(Stored data entries)
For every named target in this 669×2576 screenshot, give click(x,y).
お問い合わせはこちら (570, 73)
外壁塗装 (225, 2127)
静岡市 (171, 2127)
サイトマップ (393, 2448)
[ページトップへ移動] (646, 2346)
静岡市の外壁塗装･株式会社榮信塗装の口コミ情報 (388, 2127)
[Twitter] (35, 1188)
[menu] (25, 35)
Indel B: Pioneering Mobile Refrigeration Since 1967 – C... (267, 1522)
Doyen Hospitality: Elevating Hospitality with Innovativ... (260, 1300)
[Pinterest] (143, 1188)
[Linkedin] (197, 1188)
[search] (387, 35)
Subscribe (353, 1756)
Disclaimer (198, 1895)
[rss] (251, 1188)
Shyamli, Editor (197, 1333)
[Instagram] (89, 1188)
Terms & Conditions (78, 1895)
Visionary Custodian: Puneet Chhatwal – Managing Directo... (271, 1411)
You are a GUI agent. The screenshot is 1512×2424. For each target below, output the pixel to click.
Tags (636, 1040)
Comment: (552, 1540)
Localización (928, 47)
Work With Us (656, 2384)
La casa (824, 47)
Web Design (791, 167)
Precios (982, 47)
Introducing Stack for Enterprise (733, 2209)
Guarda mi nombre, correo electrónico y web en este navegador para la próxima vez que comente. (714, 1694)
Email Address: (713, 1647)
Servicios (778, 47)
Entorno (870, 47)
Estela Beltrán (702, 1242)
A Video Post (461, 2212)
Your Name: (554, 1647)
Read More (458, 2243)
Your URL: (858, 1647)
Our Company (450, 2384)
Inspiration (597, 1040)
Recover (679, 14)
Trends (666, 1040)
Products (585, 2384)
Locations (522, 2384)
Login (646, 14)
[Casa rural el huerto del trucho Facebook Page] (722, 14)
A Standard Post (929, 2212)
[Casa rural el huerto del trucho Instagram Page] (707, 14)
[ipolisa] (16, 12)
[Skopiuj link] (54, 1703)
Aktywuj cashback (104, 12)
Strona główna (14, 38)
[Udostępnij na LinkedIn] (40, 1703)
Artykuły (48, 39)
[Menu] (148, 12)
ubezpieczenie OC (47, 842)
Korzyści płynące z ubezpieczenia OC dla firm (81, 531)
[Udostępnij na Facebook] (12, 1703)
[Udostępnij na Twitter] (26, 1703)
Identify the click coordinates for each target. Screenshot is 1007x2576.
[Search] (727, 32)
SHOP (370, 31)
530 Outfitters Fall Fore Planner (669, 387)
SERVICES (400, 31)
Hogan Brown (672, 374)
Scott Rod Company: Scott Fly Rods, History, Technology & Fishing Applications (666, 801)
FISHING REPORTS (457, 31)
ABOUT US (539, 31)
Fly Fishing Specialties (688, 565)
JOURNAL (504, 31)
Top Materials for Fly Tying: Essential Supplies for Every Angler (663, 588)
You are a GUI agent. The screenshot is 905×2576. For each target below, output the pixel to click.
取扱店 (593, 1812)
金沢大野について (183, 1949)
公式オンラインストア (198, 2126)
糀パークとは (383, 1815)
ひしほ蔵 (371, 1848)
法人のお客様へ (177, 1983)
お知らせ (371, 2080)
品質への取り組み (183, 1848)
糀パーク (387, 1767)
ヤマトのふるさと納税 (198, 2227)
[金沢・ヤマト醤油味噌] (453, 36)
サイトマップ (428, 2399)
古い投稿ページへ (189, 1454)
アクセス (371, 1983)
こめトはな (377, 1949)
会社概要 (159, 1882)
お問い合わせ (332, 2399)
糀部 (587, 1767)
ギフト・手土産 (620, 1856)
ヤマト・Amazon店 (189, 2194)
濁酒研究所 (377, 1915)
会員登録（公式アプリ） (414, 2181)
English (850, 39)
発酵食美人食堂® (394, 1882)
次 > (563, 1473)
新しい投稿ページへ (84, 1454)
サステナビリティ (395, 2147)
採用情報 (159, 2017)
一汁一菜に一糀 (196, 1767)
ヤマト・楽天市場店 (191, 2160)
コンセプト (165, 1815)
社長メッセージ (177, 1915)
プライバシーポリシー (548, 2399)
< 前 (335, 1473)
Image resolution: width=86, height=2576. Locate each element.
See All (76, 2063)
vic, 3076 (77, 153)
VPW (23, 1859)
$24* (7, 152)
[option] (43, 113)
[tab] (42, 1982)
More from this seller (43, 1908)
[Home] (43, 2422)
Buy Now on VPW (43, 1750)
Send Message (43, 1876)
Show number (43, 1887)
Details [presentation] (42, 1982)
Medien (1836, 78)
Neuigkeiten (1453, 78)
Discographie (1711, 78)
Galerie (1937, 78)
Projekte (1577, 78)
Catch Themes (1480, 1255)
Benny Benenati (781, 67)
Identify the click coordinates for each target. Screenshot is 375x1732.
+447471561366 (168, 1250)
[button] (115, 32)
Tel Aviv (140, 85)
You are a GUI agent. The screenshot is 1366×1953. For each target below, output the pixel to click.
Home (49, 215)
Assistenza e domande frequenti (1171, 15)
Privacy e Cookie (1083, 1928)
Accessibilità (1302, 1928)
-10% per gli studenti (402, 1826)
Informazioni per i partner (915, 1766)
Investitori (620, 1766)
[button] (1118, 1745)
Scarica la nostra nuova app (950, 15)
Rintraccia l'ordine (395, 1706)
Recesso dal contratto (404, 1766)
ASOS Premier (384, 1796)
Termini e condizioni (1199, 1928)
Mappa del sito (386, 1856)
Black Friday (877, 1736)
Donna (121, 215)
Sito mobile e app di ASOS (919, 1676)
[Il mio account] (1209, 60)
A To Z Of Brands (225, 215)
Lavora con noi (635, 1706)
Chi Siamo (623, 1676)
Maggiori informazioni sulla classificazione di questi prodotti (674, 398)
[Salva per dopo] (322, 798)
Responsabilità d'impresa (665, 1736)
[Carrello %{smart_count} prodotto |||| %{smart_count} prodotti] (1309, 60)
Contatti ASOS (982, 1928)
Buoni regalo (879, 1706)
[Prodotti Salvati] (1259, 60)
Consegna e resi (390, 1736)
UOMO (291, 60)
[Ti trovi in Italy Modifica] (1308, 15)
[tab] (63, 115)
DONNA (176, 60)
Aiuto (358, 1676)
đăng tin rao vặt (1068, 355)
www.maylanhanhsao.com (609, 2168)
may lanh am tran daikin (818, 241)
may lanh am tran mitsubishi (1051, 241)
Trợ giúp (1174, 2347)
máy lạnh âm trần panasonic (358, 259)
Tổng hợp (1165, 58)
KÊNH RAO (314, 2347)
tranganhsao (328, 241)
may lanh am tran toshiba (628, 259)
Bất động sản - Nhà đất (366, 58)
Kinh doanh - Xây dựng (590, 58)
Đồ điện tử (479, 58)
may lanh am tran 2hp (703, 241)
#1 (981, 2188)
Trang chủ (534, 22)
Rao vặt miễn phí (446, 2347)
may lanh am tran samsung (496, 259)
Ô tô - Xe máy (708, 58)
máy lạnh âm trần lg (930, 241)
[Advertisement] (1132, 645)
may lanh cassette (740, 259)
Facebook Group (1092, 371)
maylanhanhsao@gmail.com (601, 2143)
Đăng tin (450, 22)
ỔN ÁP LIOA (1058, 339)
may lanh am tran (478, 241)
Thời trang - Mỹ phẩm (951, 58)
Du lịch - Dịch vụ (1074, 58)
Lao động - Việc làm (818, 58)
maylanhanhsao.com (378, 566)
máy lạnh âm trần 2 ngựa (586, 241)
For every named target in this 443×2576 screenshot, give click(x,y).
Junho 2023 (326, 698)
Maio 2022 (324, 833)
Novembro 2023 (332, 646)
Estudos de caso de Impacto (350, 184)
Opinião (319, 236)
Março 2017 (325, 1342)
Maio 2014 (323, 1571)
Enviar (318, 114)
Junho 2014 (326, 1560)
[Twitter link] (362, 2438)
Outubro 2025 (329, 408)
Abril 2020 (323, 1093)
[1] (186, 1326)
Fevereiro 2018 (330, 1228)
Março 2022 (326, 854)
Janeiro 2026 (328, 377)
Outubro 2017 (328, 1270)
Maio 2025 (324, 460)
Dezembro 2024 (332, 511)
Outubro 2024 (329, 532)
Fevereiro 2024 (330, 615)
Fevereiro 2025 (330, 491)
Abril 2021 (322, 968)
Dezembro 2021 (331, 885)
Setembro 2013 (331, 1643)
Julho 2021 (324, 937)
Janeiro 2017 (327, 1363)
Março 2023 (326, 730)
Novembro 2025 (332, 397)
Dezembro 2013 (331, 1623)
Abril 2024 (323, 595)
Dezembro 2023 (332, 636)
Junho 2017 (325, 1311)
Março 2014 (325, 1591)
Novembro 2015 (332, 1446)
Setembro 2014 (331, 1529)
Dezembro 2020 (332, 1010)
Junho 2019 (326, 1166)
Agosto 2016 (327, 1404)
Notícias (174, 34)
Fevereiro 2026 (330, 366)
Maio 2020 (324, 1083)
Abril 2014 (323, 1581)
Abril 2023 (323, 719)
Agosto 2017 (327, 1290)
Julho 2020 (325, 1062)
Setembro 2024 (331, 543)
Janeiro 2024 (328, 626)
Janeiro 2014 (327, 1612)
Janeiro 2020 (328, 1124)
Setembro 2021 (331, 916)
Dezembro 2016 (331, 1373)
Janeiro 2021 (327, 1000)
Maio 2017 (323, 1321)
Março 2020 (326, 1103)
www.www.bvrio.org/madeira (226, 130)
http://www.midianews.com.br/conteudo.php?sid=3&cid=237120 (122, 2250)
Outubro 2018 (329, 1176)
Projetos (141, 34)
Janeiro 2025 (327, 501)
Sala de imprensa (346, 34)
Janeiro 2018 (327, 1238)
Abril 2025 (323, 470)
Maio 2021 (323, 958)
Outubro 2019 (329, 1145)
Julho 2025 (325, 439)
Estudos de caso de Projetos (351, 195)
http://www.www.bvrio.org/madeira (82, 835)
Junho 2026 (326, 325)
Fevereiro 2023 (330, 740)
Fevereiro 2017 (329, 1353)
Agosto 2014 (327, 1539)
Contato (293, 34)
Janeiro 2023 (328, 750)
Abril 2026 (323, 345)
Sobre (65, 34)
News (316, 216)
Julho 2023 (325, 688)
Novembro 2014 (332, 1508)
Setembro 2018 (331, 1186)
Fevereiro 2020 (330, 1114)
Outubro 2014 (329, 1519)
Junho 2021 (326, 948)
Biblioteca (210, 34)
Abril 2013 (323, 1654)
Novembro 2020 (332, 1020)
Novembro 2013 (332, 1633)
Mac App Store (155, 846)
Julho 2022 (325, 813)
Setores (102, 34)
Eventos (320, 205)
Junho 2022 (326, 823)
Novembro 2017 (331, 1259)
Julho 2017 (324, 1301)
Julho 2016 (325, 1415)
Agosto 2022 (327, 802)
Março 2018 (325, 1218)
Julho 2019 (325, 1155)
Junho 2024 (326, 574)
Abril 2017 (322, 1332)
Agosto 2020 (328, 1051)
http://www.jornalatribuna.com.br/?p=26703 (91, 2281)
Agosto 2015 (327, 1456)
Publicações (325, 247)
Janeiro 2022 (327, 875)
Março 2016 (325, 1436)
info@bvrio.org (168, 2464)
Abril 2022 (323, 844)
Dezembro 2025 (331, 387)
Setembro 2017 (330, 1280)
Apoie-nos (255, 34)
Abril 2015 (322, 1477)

**INSTRUCTIONS TO FOLLOW:**
Read the lines above. Gather those in which the string "rural" is found.

**SOLUTION TO THIS TASK:**
[Casa rural el huerto del trucho Facebook Page] (722, 14)
[Casa rural el huerto del trucho Instagram Page] (707, 14)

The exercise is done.